Accordingly, the district court did not abuse its discretion by awarding attorney’s fees
in an amount exceeding one-third of the settlement’s pecuniary value.
9
4. Expert Witness Costs
Gristede’s faults the district court for reimbursing plaintiffs $306,918.64 in expert
witness costs, arguing that such costs are not recoverable under the FLSA. Plaintiffs respond
that recovery of expert witness costs is allowed by the partial final judgment entered by the
district court, see Partial Final Judgment ¶ 3, Torres v. Gristede’s Operating Corp., No. 04
Civ. 3316 (S.D.N.Y. Oct, 6, 2011), ECF No. 421 (reciting that defendants remain liable for
“attorneys’ fees, costs, and expenses as determined by the Court”), as well as under New
York law in “extraordinary circumstances,” Alvarado v. Dillon, 67 A.D.3d 1214, 1216, 888
N.Y.S.2d 673, 676 (3d Dep’t 2009) (citing N.Y. C.P.L.R. § 8301)). We need not evaluate
these counterarguments, however, because Gristede’s forfeited its underlying argument
regarding the legal availability of expert witness costs by failing to raise it in the district
court. See Coon ex rel. Coon v. Willet Dairy, LP, 536 F.3d 171, 172 (2d Cir. 2008).
Moreover, the district court did not abuse its discretion in concluding that the invoices
submitted by plaintiffs were sufficient to support the requested expert witness costs.
The judgment of the district court is AFFIRMED.

### Goal
Could you set down the opinion excerpt from "Moreover, the district" up to and including "expert witness costs.", word for word? The data has nothing to do with the opinion excerpt.

### Data provided
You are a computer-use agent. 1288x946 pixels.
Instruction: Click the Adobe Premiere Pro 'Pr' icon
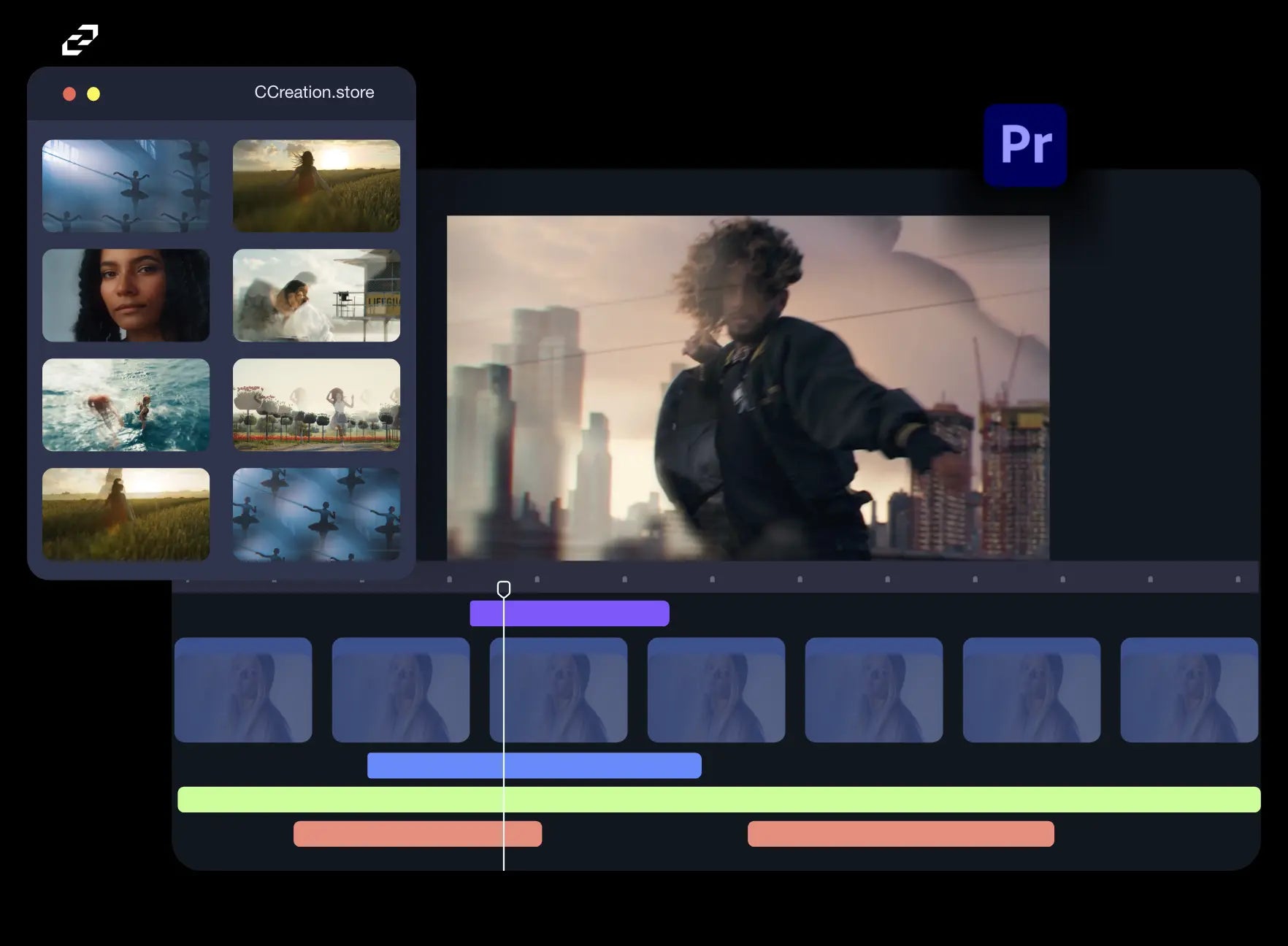click(x=1025, y=145)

### Answer to this problem
Moreover, the district court did not abuse its discretion in concluding that the invoices
submitted by plaintiffs were sufficient to support the requested expert witness costs.